→ Directions for this task: Report the count of lines in the records that contain "computer", without any added text.

→ Material supplied:

►

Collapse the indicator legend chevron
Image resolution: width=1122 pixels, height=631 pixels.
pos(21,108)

◄
►

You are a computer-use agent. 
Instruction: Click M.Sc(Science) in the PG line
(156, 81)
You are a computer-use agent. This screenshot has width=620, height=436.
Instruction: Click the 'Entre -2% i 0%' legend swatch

◄

→ Solution for this task: 2